DataTags

Research Overview:

Members of the Privacy Tools project are developing DataTags, a suite of tools to help researchers share and use sensitive data in a standardized and responsible way.

Proper handling of human subjects data requires knowledge of relevant federal and state data privacy laws, applicable data sharing agreements, best practices for confidentiality and security, and available mechanisms for privacy protection. The goal of DataTags is to help researchers who are not legal or technical experts navigate these considerations and make informed decisions when collecting, storing, and sharing privacy-sensitive data.

For more information, please see the FAQ below and visit DataTags.org to try the demo available.

About the DataTags project

What problem is DataTags designed to address?

Making data widely available to researchers is good policy and crucial to good science. It enables replication and validation of scientific findings, supports extensions of studies, and maximizes return on research investment. For these reasons, sponsors and publishers expect or mandate the sharing of data where possible.

However, data containing sensitive information about individuals cannot be shared openly without appropriate safeguards. An extensive body of statutes, regulations, institutional policies, consent forms, data sharing agreements, and best practices govern how sensitive data should be used and disclosed in different contexts. Researchers and institutions that manage and share data must interpret how the various legal requirements and other data privacy and security standards constrain their handling of a given dataset. DataTags helps researchers navigate these complex issues.

How does DataTags work?

DataTags is designed to enable computer-assisted assessments of the legal, contractual, and policy restrictions that govern data sharing decisions. Assessments are performed through interactive computation, in which the DataTags system asks a user a series of questions to elicit the key properties of a given dataset and applies inference rules to determine which laws, contracts, and best practices are applicable. The output is a set of recommended DataTags, or simple, iconic labels that represent a human-readable and machine-actionable data policy, and a license agreement that is tailored to the individual dataset. The DataTags system is being designed to integrate with the open source data repository software Dataverse and its suite of access controls and statistical analysis tools. It will also operate as a standalone tool and as an application that can be integrated with other platforms.

What are DataTags?

The DataTags recommended by the system are human-readable and machine-actionable labels that express conditions under which datasets can be stored, transmitted, or used. Colloquially, each DataTag tells you that there are some specific things you can safely do with the data — such as make the data available to any user who accepts a prespecified click-through agreement — without requiring further human analysis or decision making. Requirements that cannot be automated and expressed by a simple label are encoded instead in a custom license agreement that complements the DataTags assigned to a dataset.
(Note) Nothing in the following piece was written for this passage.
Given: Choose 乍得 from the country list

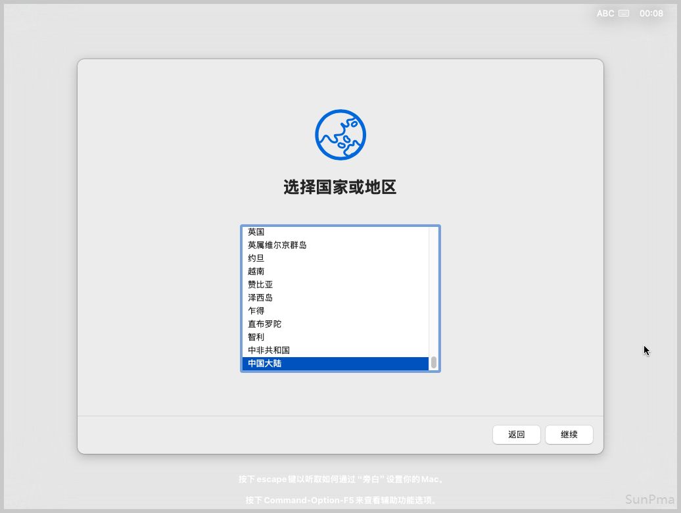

More formally, a DataTag is an informative label from a controlled vocabulary that can be applied to a dataset. It carries distinct semantics, summarizing sufficient conditions for a specific set of automated actions over the data. A dataset is labelled with a tag on the basis of a systematic interrogation of a data controller, conducted using a specified set of survey questions, and inferential rules for tag assignment. Each label formally corresponds to a set of assertions regarding permissible or impermissible actions over the dataset.

Who are the members of the DataTags team?

    Latanya Sweeney

    Merce Crosas

    Urs Gasser

    Salil Vadhan

    Steve Chong

    Michael Bar-Sinai

    Micah Altman

    David O’Brien

    Marco Gaboardi

    Kit Walsh

    Alexandra Wood

    Kevin Condon

    Michael Heppler

    Sean Hooley

    Elizabeth Quigley

    Naomi Day

    Bryan Lee

    Jeremy Merkel

    Anna Myers

    Brett Weinstein

      How can I get involved?

      Please see our open positions for interns, students, postdocs and visiting scholars.

      How have students contributed to the project?

      Students have been involved throughout the development of DataTags. Law students contribute to the project by performing legal research and drafting memoranda analyzing how various privacy laws and regulations govern the collection, use, and sharing of personal data for research purposes. They also draft questions for the DataTags automated interview and terms for the custom license agreements. Undergraduates, graduate students, and postdocs in computer science contribute to the development of the DataTags software. This involves creating a custom language for the DataTags interview, inference, and tags assignment process, as well as tools for testing, verifying, and validating the software code.